The Golf Course at Adare Manor

Why This Course

When J.P. McManus – Irish billionaire and passionate golf patron – acquired Adare Manor, he had one ambition: to create a Ryder Cup venue worthy of Ireland’s golfing heritage. He commissioned Tom Fazio, America’s most celebrated modern architect, and invested over €70 million in a transformation that has redefined Irish championship golf. The course reopened in 2018 to universal acclaim, and in 2027 will host the Ryder Cup – the first Irish venue in the competition’s history. This is not merely a golf course; it’s a statement of intent about where the game’s future lies.

What Awaits You

Fazio’s genius lies in making the difficult appear inevitable. Every hole flows naturally through the 840-acre estate, yet each presents strategic choices that reward intelligence and punish hubris. The River Maigue winds through the property, coming into play on several holes with heart-stopping effect. Your caddie – drawn from a team extensively trained in Fazio’s design philosophy – will reveal the subtleties invisible to the untrained eye: the false fronts that repel approach shots, the collection areas that gather anything less than precise, the putting surfaces with movements that only reveal themselves after careful study. The par-5 18th is Adare’s crowning glory – an island fairway demands a courageous second shot, while ancient stone walls frame a green backdropped by the manor’s Gothic spires. It is, quite simply, one of golf’s great closing holes, and you will play it knowing that Europe’s finest have walked this same path.

(ENTRIES SHOWN):
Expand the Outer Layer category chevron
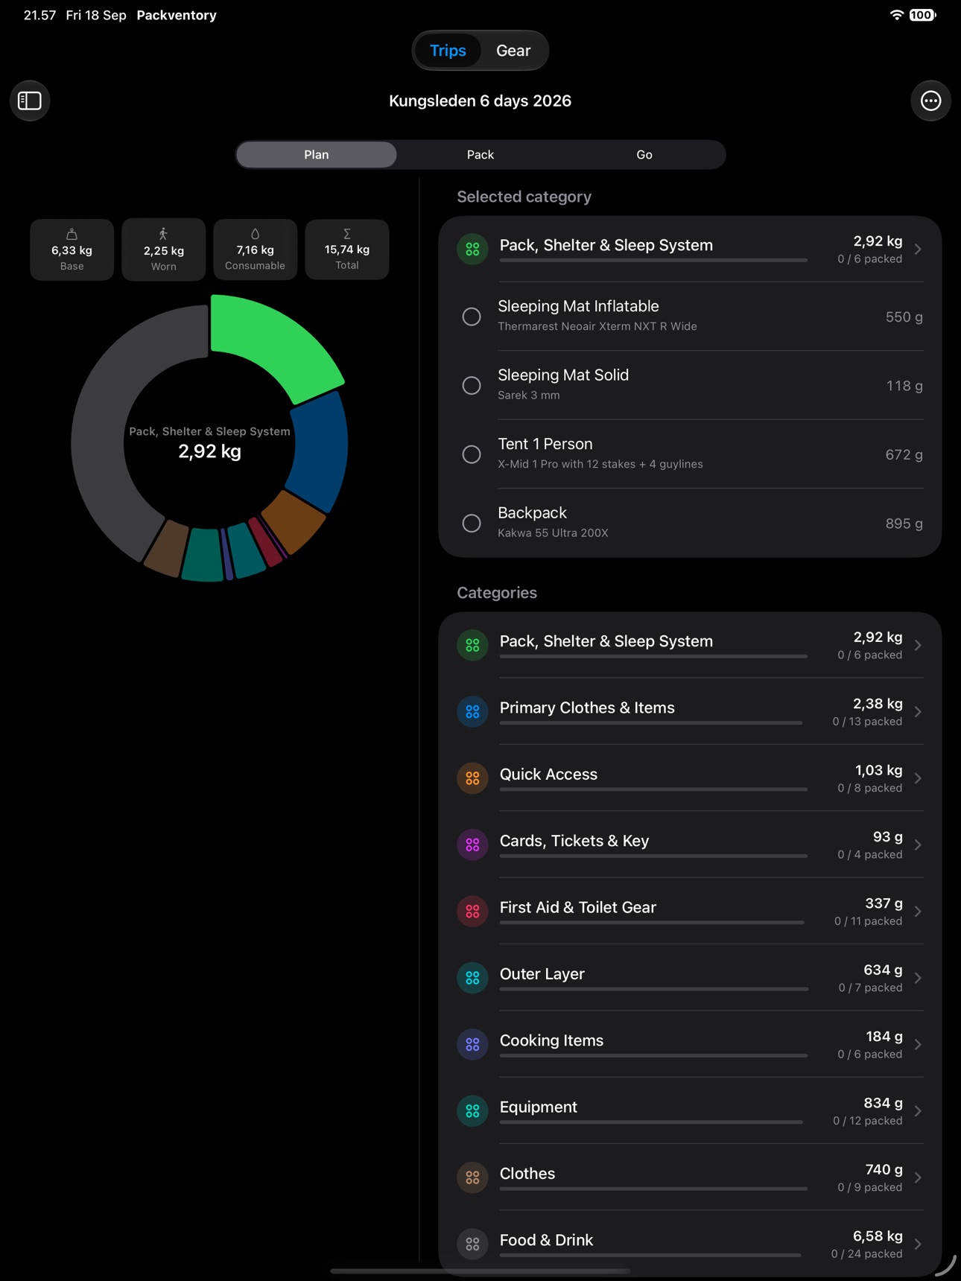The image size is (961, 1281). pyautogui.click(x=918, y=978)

--

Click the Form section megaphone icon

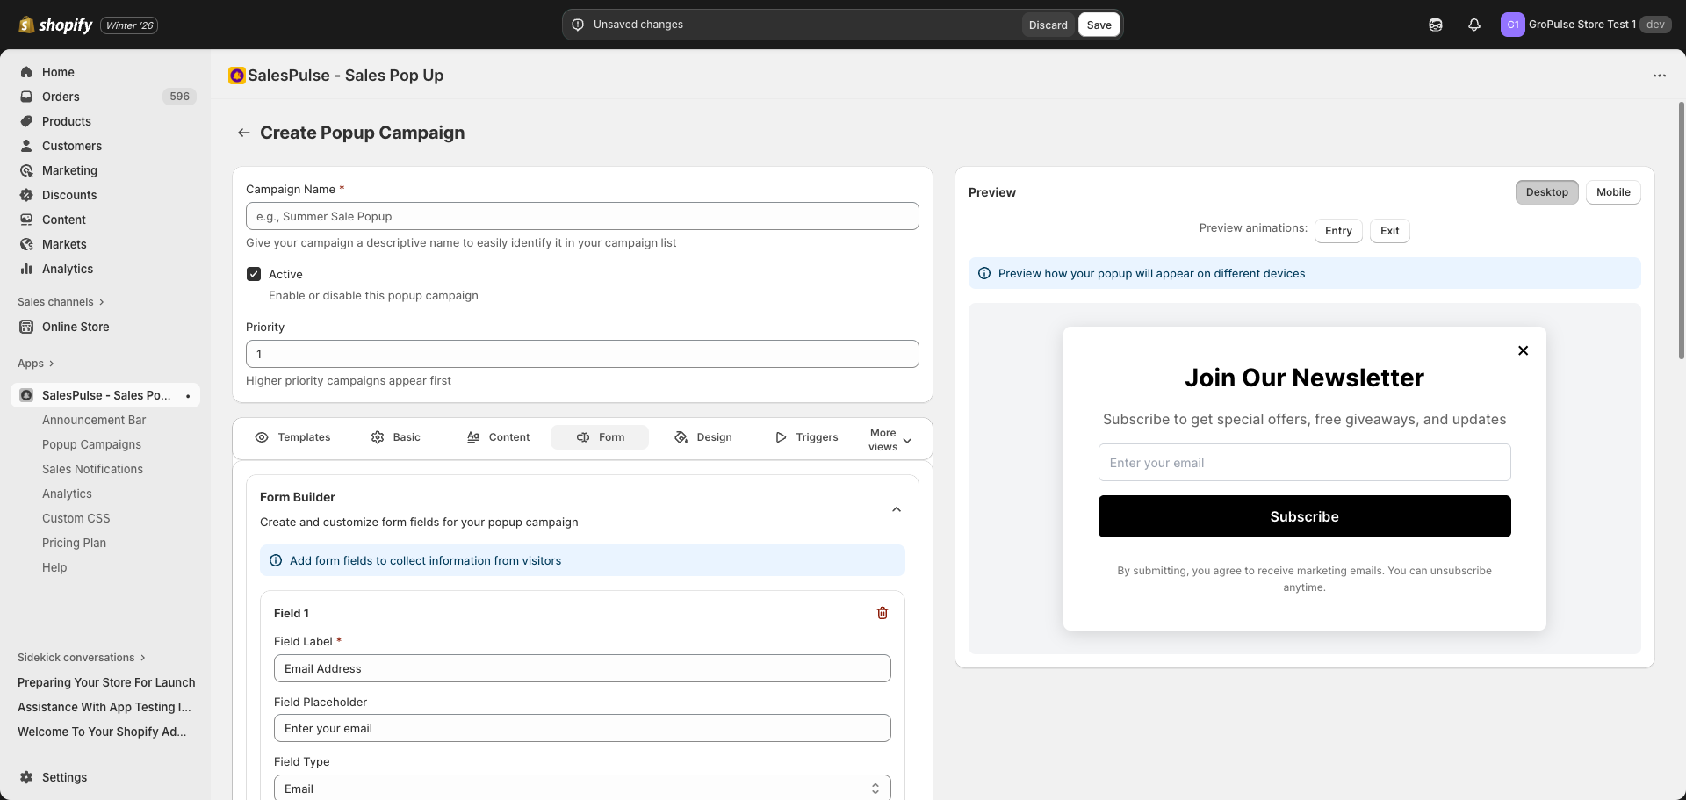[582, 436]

(DIRECTIVES):
1: Please print everything from "Why This Course" down to "game’s future lies." in the Adare Manor course description.
2: Answer these from the Adare Manor course description:
(a) Which architect did J.P. McManus commission?
(b) How many acres does the estate cover?
(c) What is the par of the 18th hole?
The records play no part in what follows and can be set aside.

(OUTPUTS BY TASK):
1:
Why This Course

When J.P. McManus – Irish billionaire and passionate golf patron – acquired Adare Manor, he had one ambition: to create a Ryder Cup venue worthy of Ireland’s golfing heritage. He commissioned Tom Fazio, America’s most celebrated modern architect, and invested over €70 million in a transformation that has redefined Irish championship golf. The course reopened in 2018 to universal acclaim, and in 2027 will host the Ryder Cup – the first Irish venue in the competition’s history. This is not merely a golf course; it’s a statement of intent about where the game’s future lies.

2:
(a) Tom Fazio
(b) 840 acres
(c) Par 5